[Vwdiesel] Altitude compensation

James Hansen jhsg at sasktel.net
Fri Sep 2 23:54:39 EDT 2005


Well, you're talking gas burners.
Injection systems in modern gasoline engines all have oxygen sensors in the
exhaust stream that are used to calibrate the fuel injected quantity so it
runs at the factory determined air/fuel ratio.  Go higher, essentially take
away a bunch of O2, the fuel injected quantity is reduced to keep the engine
running at the same ratio on a stoichiometric basis. Because less air and
fuel, you get less power, but at altitude in a modern car, if you took away
the big hills necessary to get there, your mileage should increase, because
the motor makes less power, and uses less fuel to do so.

The pump gas values expressed in motor octane ratings have nothing to do
with the amount of "power" available in the gasoline for the most part.  I
know that advertising alludes to "performance gasoline" having more power
and that being related to the higher octane rating, but octane rating means
nothing other than the fuel's resistance to knock at higher compression.  If
you run a higher compression motor, you need higher octane fuel so that it
doesn't begin to burn before the spark initiates the combustion, or burn too
quickly once the spark does happen.  For instance, I have to run premium
(not allowed to run race fuel) in my racecar because it has a high
compression motor, a distrubutor with no advance curve- it's locked at 40
degrees, there is no means of varying the timing if it starts to knock, like
road cars have sensors to detect and retard timing. I can't have detonation
occur and eat up an expensive motor.  In your passeenger car, there are
knock sensors that detect the merest hint of preignition, and richen the
mixture and retard timing to prevent harm.
octane ratings are determined by running the fuel on test engines at the
refinery to determine the resistance to detonation.  The nomenclature comes
from a comparison to years ago when the standard to which gasoline was
compared to was an 8 carbon atom called octane.  A 90% octane blend would
have a certain preignition resistance on the test motor. The fuel blend we
call gasoline was compared to this, and the blend varied to match the
preignition characteristics of the test standard, therefore the tested fuel
was said to have a "motor octane rating" of 90--- meaning it compared to a
90% octane blend running in the test motor.
really, if you build a high compression motor, it needs high octane rated
fuel, but it is the compression that is giving you the horsepower, not the
fuel octane rating.
did I ramble on enough now?  I guess I'll stop before it gets more
confusing...

By the way, a 5 psi variance in compression test values is nothing, don't
fret about that Andrew.
-James



-----Original Message-----
From: vwdiesel-bounces at vwfans.com [mailto:vwdiesel-bounces at vwfans.com]On
Behalf Of Libbybapa at wmconnect.com
Sent: Friday, September 02, 2005 8:41 PM
To: vwdiesel at audifans.com
Subject: [Vwdiesel] Altitude compensation


When I checked the compression on my TD vanagon all four were within 5 psi
of
each other.  3 were 400 and the fourth was 395.  I was a little concerned,
but the engine ran fantastic, so I've continued to drive it.  My friend's
quantum checked out at 380 on all four.  I recently got thinking about the
fact that
I live at about 7,000 ft.  When the altitude compensation is factored in to
my friend's engine his compression at sea level is 460 psi.  My TD vanagon
engine would read 475-480 psi!  Nothing wrong with that!

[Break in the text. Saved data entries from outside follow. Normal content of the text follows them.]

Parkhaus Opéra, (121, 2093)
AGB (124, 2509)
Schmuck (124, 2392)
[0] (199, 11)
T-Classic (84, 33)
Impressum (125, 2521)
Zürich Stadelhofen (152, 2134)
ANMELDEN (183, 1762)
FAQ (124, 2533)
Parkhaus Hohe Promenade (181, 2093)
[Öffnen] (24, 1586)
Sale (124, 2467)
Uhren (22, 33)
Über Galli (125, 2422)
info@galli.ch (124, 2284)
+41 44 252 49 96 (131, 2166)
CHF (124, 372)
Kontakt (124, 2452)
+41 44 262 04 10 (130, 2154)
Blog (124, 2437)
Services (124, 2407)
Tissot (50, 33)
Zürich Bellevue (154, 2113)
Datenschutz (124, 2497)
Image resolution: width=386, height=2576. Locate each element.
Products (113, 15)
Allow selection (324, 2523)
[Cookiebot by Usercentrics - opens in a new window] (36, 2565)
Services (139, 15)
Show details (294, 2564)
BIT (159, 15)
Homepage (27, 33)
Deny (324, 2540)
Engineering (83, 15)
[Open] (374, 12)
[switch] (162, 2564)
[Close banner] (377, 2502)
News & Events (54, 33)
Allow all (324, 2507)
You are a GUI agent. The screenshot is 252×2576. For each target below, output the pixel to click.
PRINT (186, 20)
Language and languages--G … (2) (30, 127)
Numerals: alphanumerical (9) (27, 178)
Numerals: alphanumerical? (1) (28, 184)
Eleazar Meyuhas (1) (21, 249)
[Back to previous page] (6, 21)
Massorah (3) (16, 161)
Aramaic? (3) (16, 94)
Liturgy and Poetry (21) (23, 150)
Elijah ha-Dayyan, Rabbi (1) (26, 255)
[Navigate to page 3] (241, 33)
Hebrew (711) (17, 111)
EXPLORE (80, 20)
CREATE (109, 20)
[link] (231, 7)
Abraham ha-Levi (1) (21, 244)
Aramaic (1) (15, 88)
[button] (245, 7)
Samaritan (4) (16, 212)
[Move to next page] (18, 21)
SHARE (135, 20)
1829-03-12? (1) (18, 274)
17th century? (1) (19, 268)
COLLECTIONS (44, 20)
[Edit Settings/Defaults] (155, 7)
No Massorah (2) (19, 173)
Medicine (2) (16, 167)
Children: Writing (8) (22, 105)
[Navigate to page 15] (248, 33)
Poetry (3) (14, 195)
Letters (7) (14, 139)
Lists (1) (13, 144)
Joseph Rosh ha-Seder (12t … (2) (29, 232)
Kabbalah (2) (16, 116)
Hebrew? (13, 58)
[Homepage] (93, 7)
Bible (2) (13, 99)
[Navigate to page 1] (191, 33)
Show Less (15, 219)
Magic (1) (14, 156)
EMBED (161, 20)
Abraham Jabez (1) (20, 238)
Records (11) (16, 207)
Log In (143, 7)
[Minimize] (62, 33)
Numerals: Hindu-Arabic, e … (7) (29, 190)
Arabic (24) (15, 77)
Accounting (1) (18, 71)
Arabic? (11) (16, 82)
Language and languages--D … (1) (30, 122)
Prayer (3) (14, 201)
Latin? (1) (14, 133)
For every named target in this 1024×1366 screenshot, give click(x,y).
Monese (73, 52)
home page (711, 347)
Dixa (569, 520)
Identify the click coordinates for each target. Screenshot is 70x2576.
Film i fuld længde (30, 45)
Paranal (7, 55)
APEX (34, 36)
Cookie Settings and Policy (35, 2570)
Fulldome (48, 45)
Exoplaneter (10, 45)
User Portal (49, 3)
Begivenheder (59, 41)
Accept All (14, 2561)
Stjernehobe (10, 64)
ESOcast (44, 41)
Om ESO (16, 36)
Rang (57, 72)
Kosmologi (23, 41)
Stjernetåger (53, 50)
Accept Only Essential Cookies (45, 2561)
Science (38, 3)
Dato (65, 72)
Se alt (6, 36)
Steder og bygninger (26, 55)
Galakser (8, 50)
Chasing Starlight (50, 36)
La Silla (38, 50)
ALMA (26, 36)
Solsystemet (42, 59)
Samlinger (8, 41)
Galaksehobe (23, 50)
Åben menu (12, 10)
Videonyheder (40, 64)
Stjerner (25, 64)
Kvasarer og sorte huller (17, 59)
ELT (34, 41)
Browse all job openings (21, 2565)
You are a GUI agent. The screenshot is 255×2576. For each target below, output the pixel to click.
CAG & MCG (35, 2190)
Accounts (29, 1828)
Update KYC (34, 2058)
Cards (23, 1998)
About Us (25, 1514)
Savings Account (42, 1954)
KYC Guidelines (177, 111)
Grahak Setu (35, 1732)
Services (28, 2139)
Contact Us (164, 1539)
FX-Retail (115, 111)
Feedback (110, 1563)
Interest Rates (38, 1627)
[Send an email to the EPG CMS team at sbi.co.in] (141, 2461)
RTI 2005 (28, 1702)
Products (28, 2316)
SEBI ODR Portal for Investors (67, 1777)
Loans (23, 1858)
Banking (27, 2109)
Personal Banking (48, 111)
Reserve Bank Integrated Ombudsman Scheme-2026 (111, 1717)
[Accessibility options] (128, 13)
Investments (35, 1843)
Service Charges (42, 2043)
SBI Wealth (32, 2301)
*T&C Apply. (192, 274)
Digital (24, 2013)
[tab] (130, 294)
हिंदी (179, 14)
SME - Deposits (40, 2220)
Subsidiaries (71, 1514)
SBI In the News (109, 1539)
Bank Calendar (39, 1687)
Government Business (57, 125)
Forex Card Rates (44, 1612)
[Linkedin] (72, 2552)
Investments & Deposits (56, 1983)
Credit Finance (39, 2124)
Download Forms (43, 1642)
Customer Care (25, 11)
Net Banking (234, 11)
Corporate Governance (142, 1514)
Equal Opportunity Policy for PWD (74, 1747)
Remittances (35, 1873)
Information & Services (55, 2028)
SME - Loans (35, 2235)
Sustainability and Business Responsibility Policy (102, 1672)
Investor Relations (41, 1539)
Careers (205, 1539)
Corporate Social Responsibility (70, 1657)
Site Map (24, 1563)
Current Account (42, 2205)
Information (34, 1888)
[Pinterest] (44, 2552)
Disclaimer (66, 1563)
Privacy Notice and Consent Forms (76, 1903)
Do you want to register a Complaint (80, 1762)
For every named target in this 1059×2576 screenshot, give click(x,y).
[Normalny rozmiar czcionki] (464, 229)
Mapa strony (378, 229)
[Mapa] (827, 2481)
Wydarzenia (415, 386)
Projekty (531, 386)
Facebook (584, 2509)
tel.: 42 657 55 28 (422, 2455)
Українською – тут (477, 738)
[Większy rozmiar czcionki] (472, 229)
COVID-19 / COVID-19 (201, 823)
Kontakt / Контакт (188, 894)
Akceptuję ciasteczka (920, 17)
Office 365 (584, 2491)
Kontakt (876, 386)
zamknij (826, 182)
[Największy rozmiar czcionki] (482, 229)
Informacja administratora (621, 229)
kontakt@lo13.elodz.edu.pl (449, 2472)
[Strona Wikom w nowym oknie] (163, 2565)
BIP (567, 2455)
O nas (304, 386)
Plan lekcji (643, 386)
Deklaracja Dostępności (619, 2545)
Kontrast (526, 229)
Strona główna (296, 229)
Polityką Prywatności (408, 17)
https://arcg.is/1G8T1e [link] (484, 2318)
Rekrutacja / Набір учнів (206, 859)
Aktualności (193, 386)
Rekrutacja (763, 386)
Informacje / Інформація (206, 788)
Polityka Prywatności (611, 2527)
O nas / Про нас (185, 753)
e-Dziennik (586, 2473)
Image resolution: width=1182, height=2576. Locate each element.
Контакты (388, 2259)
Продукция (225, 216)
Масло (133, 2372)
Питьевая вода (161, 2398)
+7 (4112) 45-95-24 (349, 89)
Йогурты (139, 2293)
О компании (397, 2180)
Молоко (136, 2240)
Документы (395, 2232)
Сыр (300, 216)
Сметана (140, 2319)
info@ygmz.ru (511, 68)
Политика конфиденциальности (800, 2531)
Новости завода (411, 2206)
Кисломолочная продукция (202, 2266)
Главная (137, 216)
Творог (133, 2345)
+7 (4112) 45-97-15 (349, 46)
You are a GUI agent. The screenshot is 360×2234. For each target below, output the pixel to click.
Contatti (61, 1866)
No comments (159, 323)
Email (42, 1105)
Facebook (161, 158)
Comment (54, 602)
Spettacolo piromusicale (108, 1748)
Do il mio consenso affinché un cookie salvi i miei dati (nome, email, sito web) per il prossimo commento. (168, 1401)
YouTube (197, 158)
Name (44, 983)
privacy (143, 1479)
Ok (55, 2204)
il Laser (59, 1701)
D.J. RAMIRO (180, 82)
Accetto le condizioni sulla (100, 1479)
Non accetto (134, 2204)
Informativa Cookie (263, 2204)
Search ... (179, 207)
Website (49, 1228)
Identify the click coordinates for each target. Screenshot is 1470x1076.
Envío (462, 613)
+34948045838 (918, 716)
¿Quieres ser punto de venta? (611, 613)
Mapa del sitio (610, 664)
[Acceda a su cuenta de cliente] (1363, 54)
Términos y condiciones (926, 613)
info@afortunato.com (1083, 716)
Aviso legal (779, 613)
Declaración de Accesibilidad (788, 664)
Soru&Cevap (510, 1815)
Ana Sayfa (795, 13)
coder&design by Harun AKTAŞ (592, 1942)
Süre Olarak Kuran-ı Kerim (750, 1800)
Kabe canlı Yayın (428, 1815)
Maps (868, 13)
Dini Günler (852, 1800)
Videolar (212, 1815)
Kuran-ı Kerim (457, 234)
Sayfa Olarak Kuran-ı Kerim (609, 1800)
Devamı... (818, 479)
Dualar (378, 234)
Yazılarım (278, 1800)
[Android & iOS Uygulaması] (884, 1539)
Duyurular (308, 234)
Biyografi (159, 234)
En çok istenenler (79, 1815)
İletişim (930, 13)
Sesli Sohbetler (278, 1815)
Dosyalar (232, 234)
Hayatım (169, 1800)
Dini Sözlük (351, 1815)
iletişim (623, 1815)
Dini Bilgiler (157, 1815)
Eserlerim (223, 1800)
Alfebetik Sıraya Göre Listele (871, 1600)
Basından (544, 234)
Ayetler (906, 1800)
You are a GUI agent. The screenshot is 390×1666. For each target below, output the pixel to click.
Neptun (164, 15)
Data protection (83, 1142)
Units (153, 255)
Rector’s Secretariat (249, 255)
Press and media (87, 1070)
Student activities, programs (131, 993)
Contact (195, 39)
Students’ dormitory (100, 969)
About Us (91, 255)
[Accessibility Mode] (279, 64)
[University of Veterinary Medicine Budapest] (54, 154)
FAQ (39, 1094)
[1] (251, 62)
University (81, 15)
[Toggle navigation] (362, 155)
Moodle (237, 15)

I was also thinking about the recent discussion of Passats running on low,
mid or high grade fuel.  Someone mentioned that some people saw no
performance
decrease or mileage decrease with the lower grades, others saw significant
difference.  I got thinking that probably the cars seeing no change were
primarily
at high altitudes.  I'd love to have that member of the group post that idea
to the passat group.  It makes me think that I've been wasteing my money
putting high test in my ABA work van.